3D打印制备CNT/SiC-SiO2及其电磁屏蔽性能

doi:10.15541/jim20250400

无机材料学报 ›› 2026, Vol. 41 ›› Issue (6): 831-838.DOI: 10.15541/jim20250400 CSTR: 32189.14.jim20250400

3D打印制备CNT/SiC-SiO₂及其电磁屏蔽性能

王萌萌¹^,²^,³(), 田力²^,³, 张俊敏¹, 李庆刚¹, 杨金山²^,³(), 董绍明²^,³^,⁴()

¹ 苏州国家实验室, 苏州 215123
² 中国科学院上海硅酸盐研究所, 关键陶瓷材料全国重点实验室, 上海 200050
³ 中国科学院上海硅酸盐研究所, 结构陶瓷与复合材料工程研究中心, 上海 200050
⁴ 中国科学院大学材料与光电研究中心, 北京 100049

收稿日期:2025-10-13 修回日期:2025-11-17 出版日期:2026-06-20 网络出版日期:2025-11-27
通讯作者: 杨金山, 研究员. E-mail: jyang@mail.sic.ac.cn;
董绍明, 研究员. E-mail: smdong@mail.sic.ac.cn
作者简介:王萌萌(1997−), 女, 博士. E-mail: wangmm@szlab.ac.cn

Highly Efficient EMI Shielding via 3D-printed CNT/SiC-SiO₂ Architectures

WANG Mengmeng¹^,²^,³(), TIAN Li²^,³, ZHANG Junmin¹, LI Qinggang¹, YANG Jinshan²^,³(), DONG Shaoming²^,³^,⁴()

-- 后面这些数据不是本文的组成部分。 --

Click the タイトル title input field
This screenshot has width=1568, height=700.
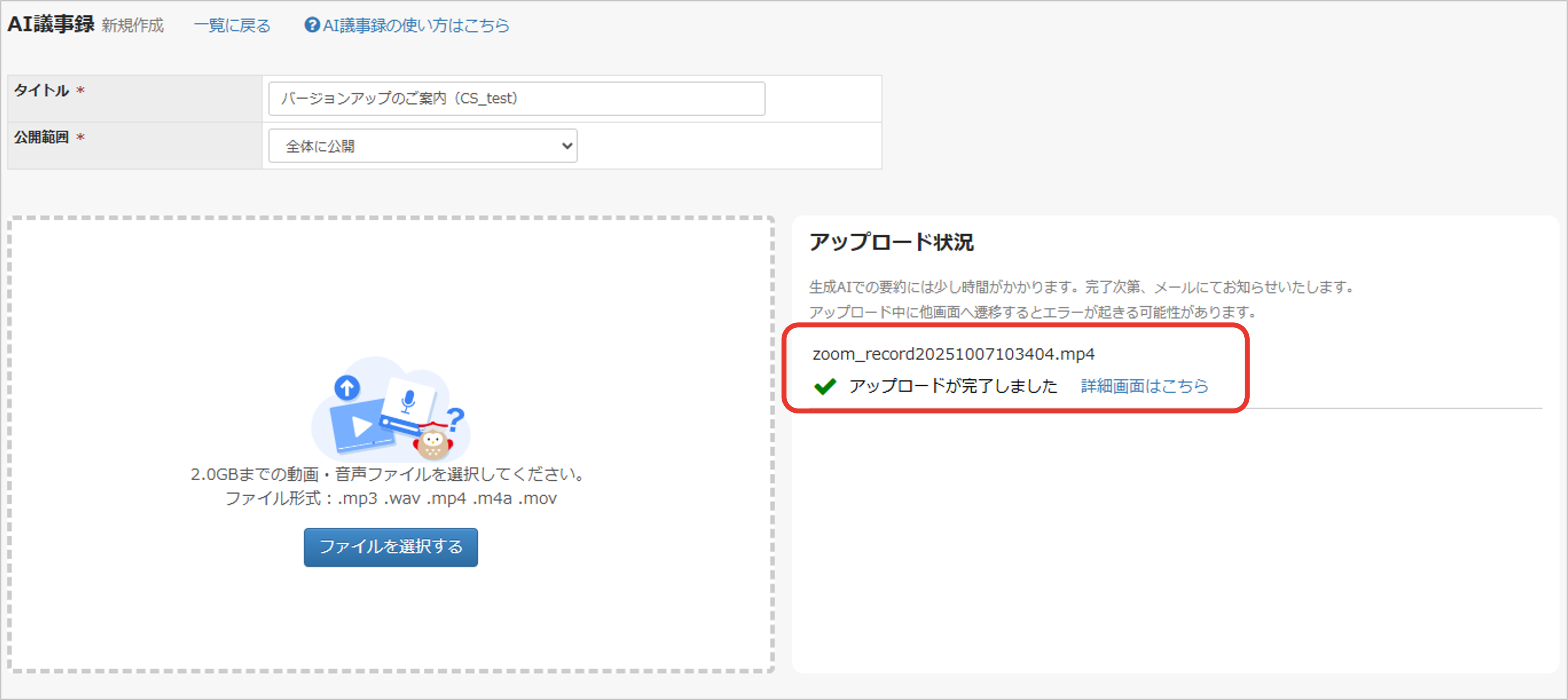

¹ Suzhou National Laboratory, Suzhou 215123, China
² State Key Laboratory of High Performance Ceramics, Shanghai Institute of Ceramics, Chinese Academy of Sciences, Shanghai 200050, China
³ Structural Ceramics and Composites Engineering Research Center, Shanghai Institute of Ceramics, Chinese Academy of Sciences, Shanghai 200050, China
⁴ Center of Materials Science and Optoelectronics Engineering, University of Chinese Academy of Sciences, Beijing 100049, China

Received:2025-10-13 Revised:2025-11-17 Published:2026-06-20 Online:2025-11-27
Contact: YANG Jinshan, professor. E-mail: jyang@mail.sic.ac.cn;
DONG Shaoming, professor. E-mail: smdong@mail.sic.ac.cn
About author:WANG Mengmeng (1997-), female, PhD. E-mail: wangmm@szlab.ac.cn
Supported by:
National Natural Science Foundation of China(52222202);National Natural Science Foundation of China(52502107);Shanghai Pilot Program for Basic Research- Chinese Academy of Science, Shanghai Branch(JCYJ-SHFY-2021-001)

摘要/Abstract

摘要：

兼具轻质、优异力学性能和高电磁屏蔽效能的材料对下一代电子与通信系统的开发至关重要。本研究报道了一种通过3D打印设计和制备组分可控且具有多级结构的碳纳米管/聚二甲硅氧烷(CNT/PDMS)复合材料。该材料表现出卓越的机械性能, 可承受高达自身质量250倍的载荷, 并在40%应变后完全恢复至原状。在惰性气氛下的热解过程中, PDMS基体分解并转化为SiC-SiO₂陶瓷相, 包裹CNT网络, 形成具有多级多孔和多相结构的复合材料。CNT/SiC-SiO₂复合材料在X波段(8~12 GHz)展现出高达62 dB的优异电磁屏蔽效能, 其中电磁吸收占主导(SE_A=59.91 dB)。这种高吸收能力源于多种协同效应, 包括优化阻抗匹配、导电损耗、界面/偶极极化以及在多级多孔、多界面结构内的多次反射。“吸收-反射-再吸收”机制实现了对入射电磁波近乎完全的衰减。本工作提出了一种基于3D打印的可扩展策略, 用于制备卓越电磁屏蔽性能的碳-陶瓷复合材料, 可满足航空航天、可穿戴电子器件和军事领域的应用需求。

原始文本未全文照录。